Maria Angela Chiarenza è nata a Erice (TP) nel 1979. Vive a Grosseto dove esercita la professione di insegnante di lettere presso un istituto tecnico economico.
Quando hai capito che volevi diventare una scrittrice?
Non c’è un momento preciso in cui ho deciso di diventare scrittrice (più che scrittrice, mi definisco autrice), diciamo che lo sono sempre stata, più che altro ho sentito il bisogno di usare la parola scritta come mezzo di comunicazione, di espressione, con me stessa e con gli altri. All’inizio era un rapporto intimo tra me e lo scritto, poi ho voluto estendere, condividere anche con gli altri i miei pensieri.

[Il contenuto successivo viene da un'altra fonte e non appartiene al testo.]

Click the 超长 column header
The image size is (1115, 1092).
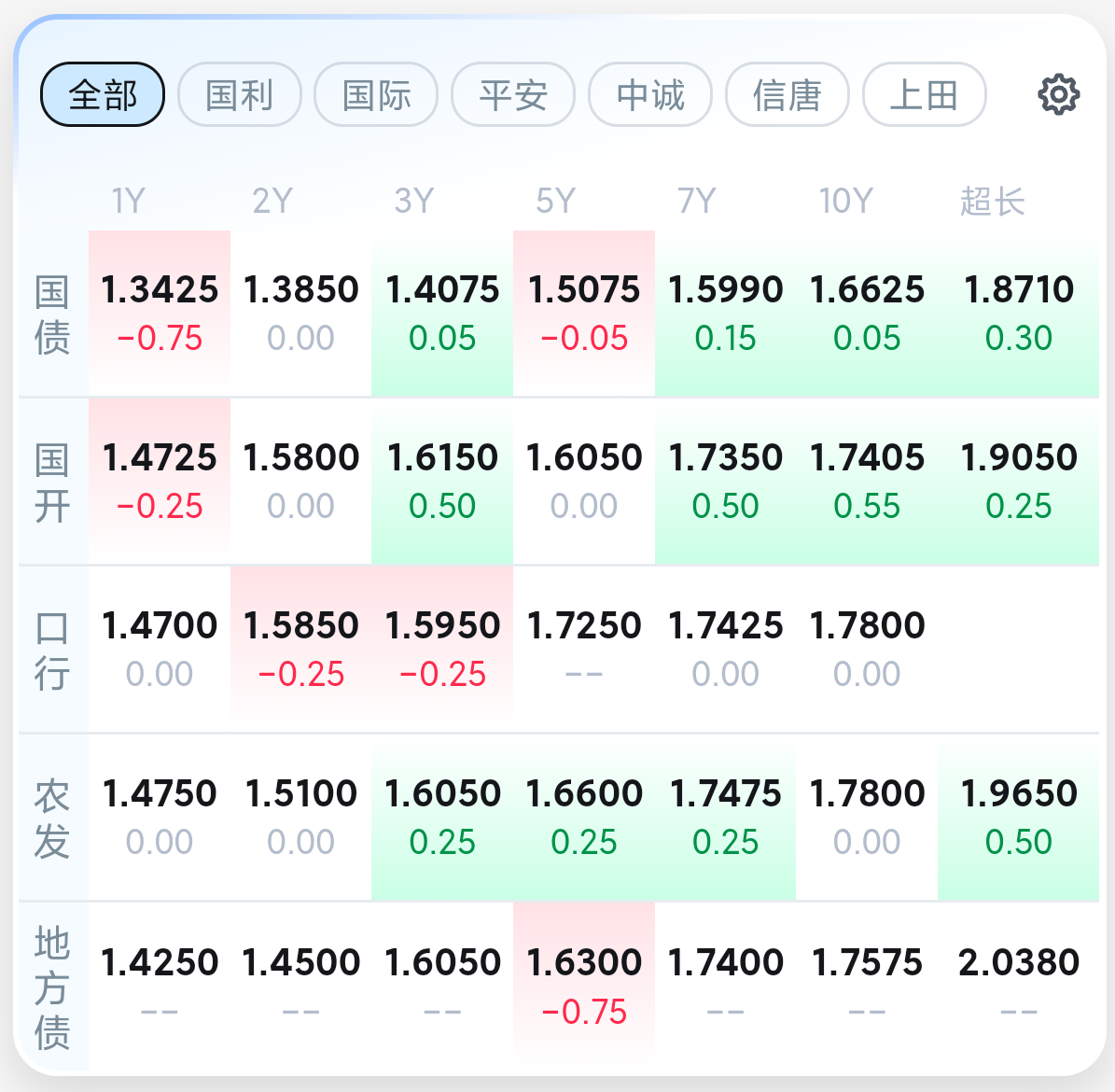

Cosa ti ispira a scrivere?
L’ispirazione è qualcosa di personale e si verifica in modo improvviso. Mi è capitato di essere particolarmente ispirata quando sono sola con i miei pensieri, quando ho una particolare predisposizione d’animo, quando la materia che sto trattando fa parte del mio vissuto e quindi legata ai ricordi. Altre fonti di ispirazione sono le letture, le canzoni.
Qual è il tuo processo di scrittura e come ti organizzi per scrivere?

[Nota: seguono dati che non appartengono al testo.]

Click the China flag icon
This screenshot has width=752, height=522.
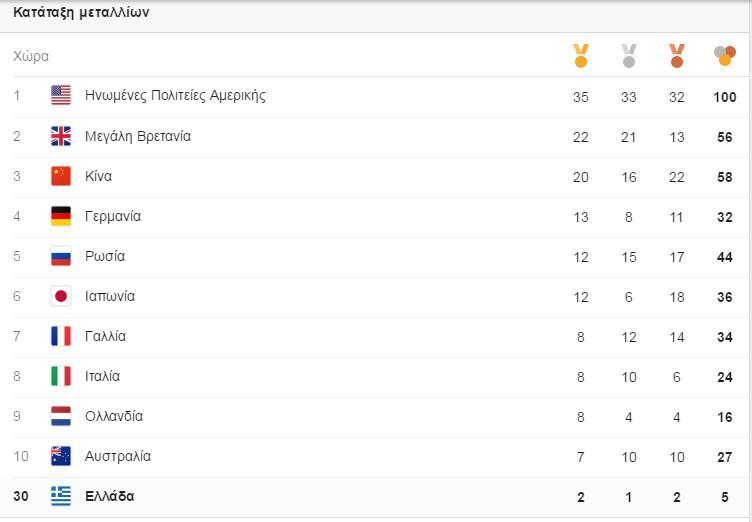[x=61, y=176]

Il mio processo di scrittura, inizialmente, è una bozza che si affina di passaggio in passaggio. Mi spiego meglio: all’inizio ho in mente una storia, comincio a scriverla per sommi capi, in seguito ritorno su ciò che ho scritto e comincio ad approfondire la psicologia del personaggio, gli ambienti, il rapporto tra di essi.

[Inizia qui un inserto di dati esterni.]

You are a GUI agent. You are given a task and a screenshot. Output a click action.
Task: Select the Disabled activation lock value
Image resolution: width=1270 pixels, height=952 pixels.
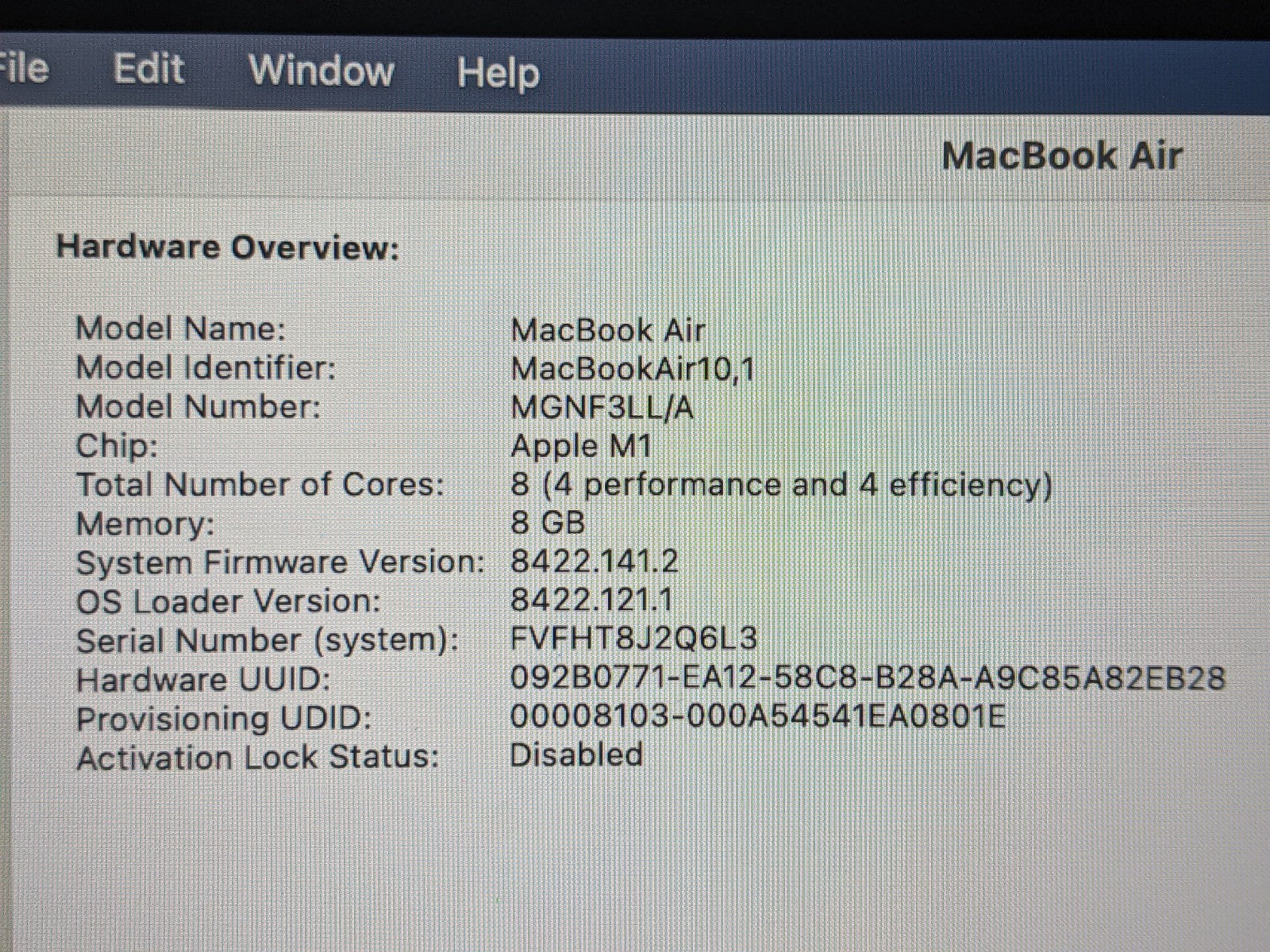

Il racconto finale non corrisponde quasi mai perfettamente a ciò che avevo programmato all’inizio, infatti durante il processo creativo subentrano dei cambiamenti, a volte suggeriti dalla costante definizione del personaggio e dalla descrizione delle azioni e delle reazioni. Fino alla conclusione, il romanzo si percepisce in fieri.
Come nasce “Nina Marghese”?
Il personaggio di Nina è particolare. Ha la sua nascita nel mio romanzo precedente, Amelia la vendetta del cuore, e cresce e si sviluppa nel secondo romanzo, intitolato proprio Nina Marghese. Ho pensato a lei come ad una donna forte e determinata, pronta a mettere in discussione le sue poche certezze per partire alla ricerca di sé; affronta un viaggio sia fisico che personale, di formazione vero e proprio. È indipendente, giovane, inserita nella vita di una città caotica, ambiziosa, prodiga, tutte qualità che singolarmente – o tutte insieme – si possono riconoscere nelle donne di sempre e che, nel tempo, non hanno avuto un riconoscimento. Nina nasce come rappresentante delle donne intelligenti e passionali, perché alterna momenti di razionalità a momenti di abbandono al sentimento. I miei personaggi sono verosimili e, conoscendoli, possono ricordare un nostro parente, un amico, un familiare.
Come hai scelto le tematiche presenti nel libro?
Le tematiche sono da ricondurre al periodo storico e all’ambiante socio-culturale in cui si muove la protagonista. In particolare, i contesti in cui si svolge l’azione sono due: l’America degli anni Trenta, con le sue peculiarità e criticità, come la crisi economica e finanziaria di Wall Street, l’emancipazione femminile con il diritto di voto alle donne, l’emigrazione verso il nuovo mondo di quella categoria di persone che sognava una vita migliore, il proibizionismo; la Sicilia degli anni Trenta. Qui i problemi sono altri e non più semplici da risolvere di quelli citati prima, come le conseguenze della fine della prima guerra mondiale, l’avvento del Fascismo, la condizione di subordinazione della donna, il rapporto genitori e figli, la mafia.
Quale scena hai amato maggiormente scrivere?
Le scene che ho amato scrivere sono quelle che rappresentano le vecchie donne del paese, che si esprimono in dialetto, che scrutano, spiano, sparlano, inventano. Sono donne che suscitano il riso, la simpatia e attraggono la curiosità del lettore.
Qual è stata, invece, quella più complessa?
La scena più complessa è stata quella finale. Non vorrei spoilerare, come si dice oggi, il finale del romanzo, quindi mi limito a dire solo questo.
Progetti futuri?
Vorrei continuare a scrivere. Ho già in programma un altro lavoro, un altro romanzo, anch’esso impegnativo e profondo.
Qual è il tuo sogno letterario?
Il mio sogno letterario è quello di arrivare al pubblico ed essere apprezzata, di essere capita.